## What you are asked to do
I need the number of lines in the data that contain the word "every", and nothing beyond it.

## Extracted material
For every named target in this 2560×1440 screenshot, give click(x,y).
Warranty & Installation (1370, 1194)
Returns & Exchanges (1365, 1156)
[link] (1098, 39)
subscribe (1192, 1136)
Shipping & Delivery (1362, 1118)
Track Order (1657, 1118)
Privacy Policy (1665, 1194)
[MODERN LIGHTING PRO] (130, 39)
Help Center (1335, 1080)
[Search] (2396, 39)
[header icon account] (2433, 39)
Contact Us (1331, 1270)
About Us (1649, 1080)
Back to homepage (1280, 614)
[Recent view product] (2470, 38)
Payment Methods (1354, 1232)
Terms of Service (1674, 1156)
...
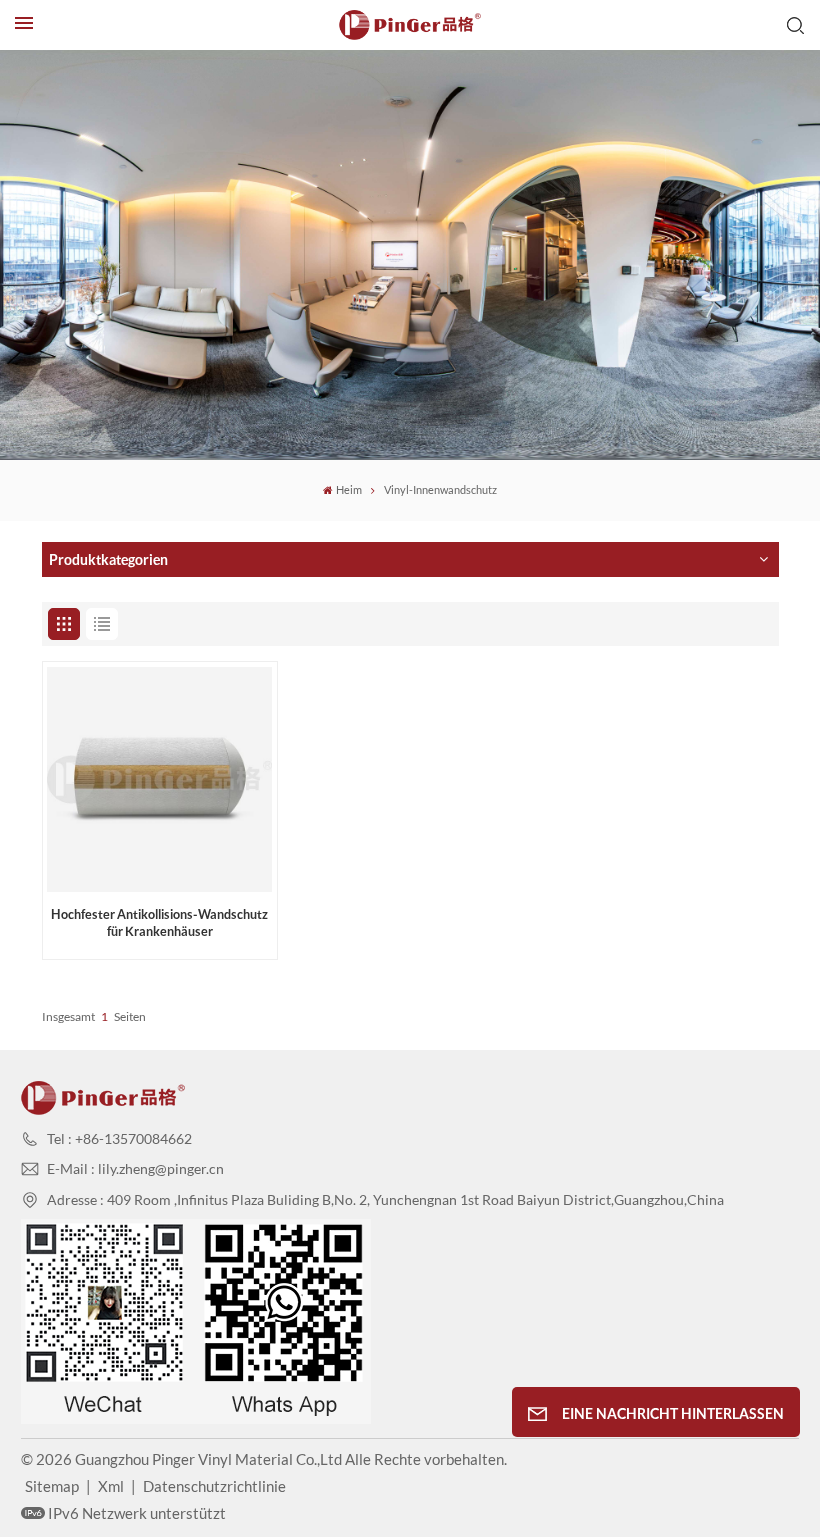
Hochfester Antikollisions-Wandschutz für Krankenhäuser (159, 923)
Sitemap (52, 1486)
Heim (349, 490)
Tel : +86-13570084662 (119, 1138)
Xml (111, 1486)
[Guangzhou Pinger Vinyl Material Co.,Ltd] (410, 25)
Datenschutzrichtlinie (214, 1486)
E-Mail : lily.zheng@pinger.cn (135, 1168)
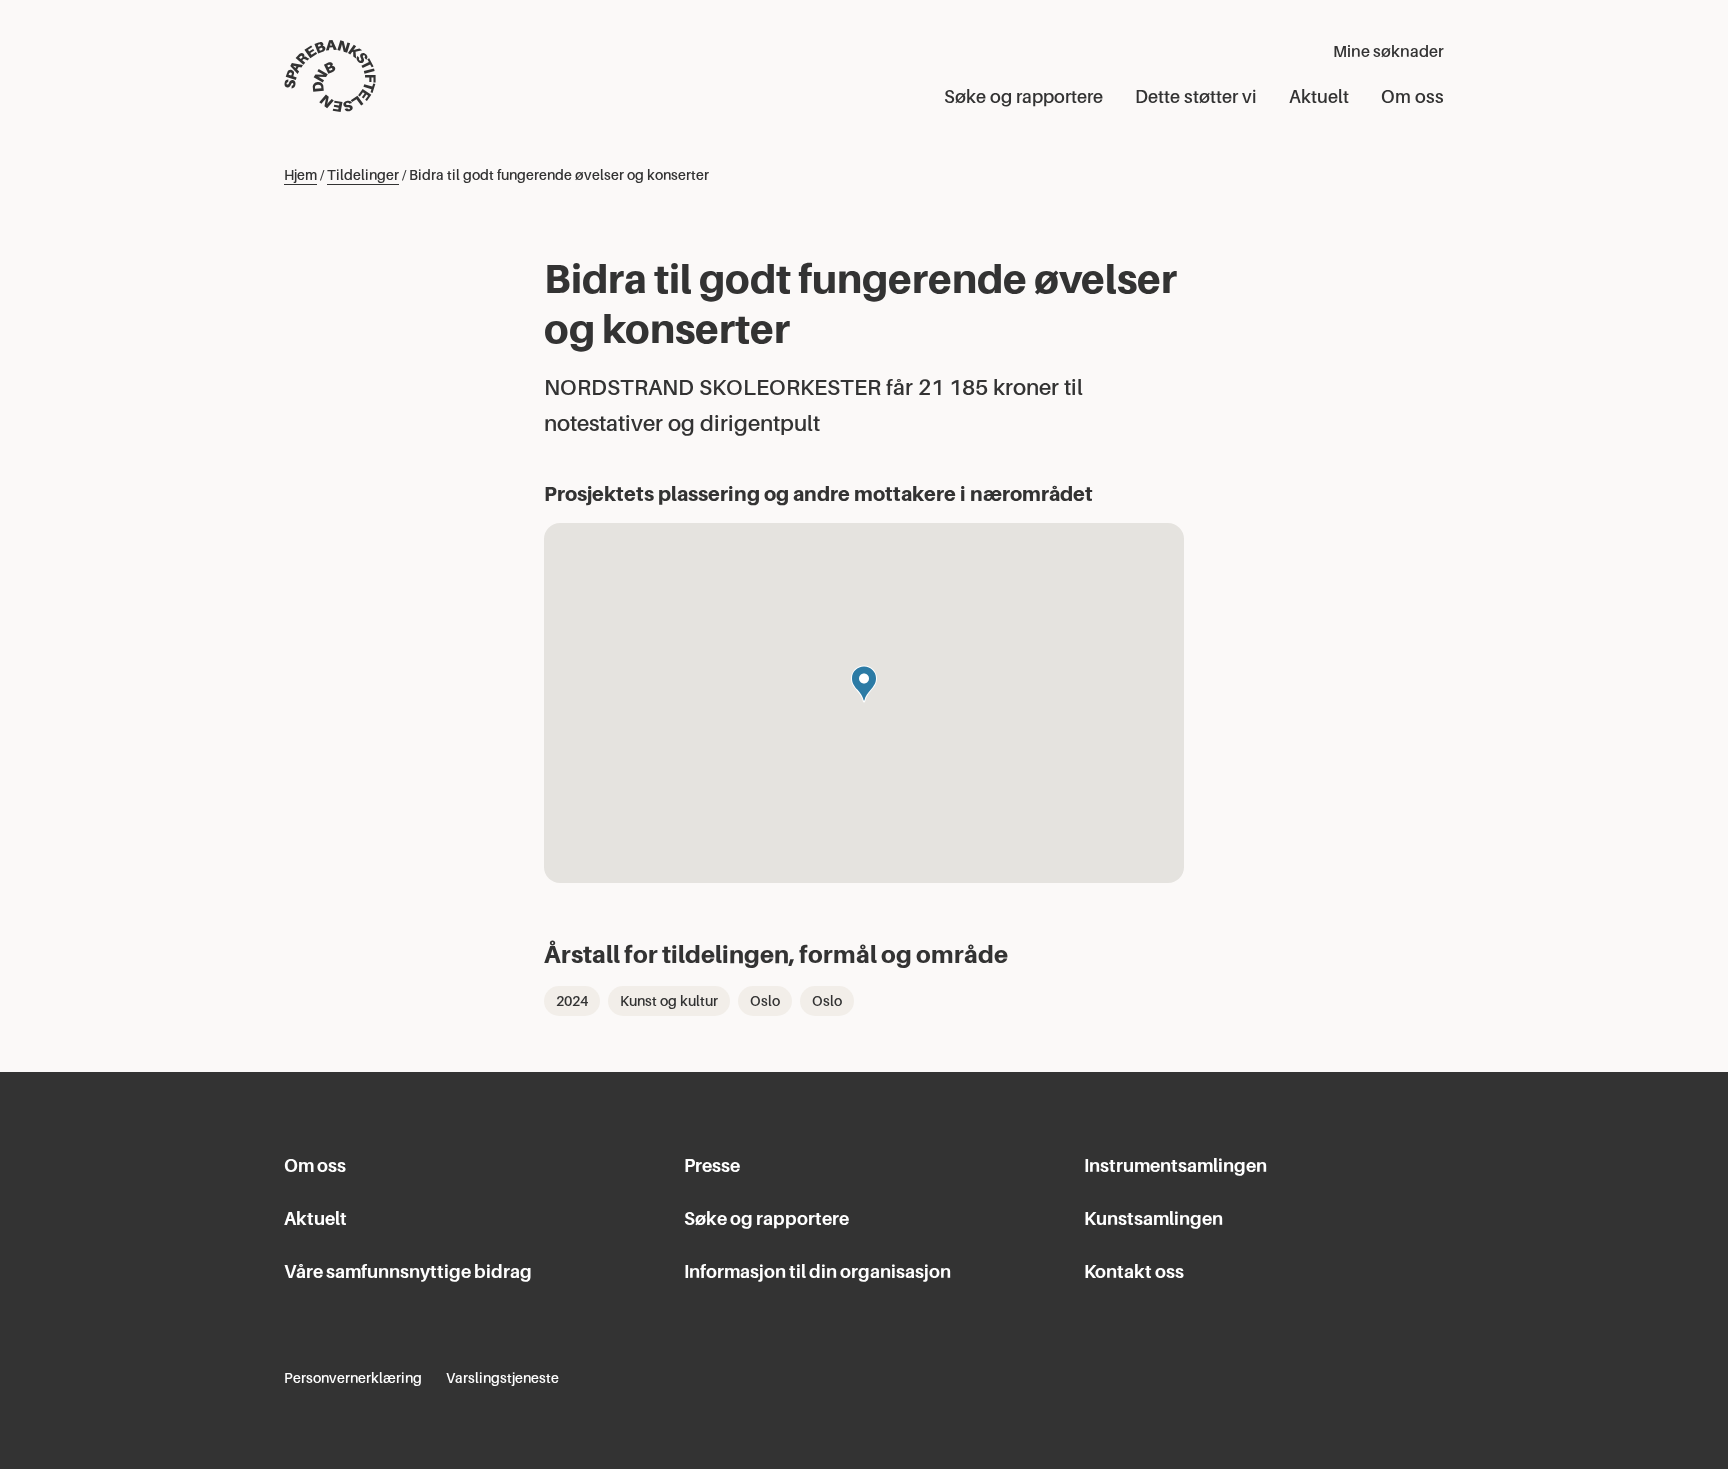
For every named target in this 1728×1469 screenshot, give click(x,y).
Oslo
...
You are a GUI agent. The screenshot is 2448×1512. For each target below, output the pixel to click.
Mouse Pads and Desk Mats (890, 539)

## Written response
2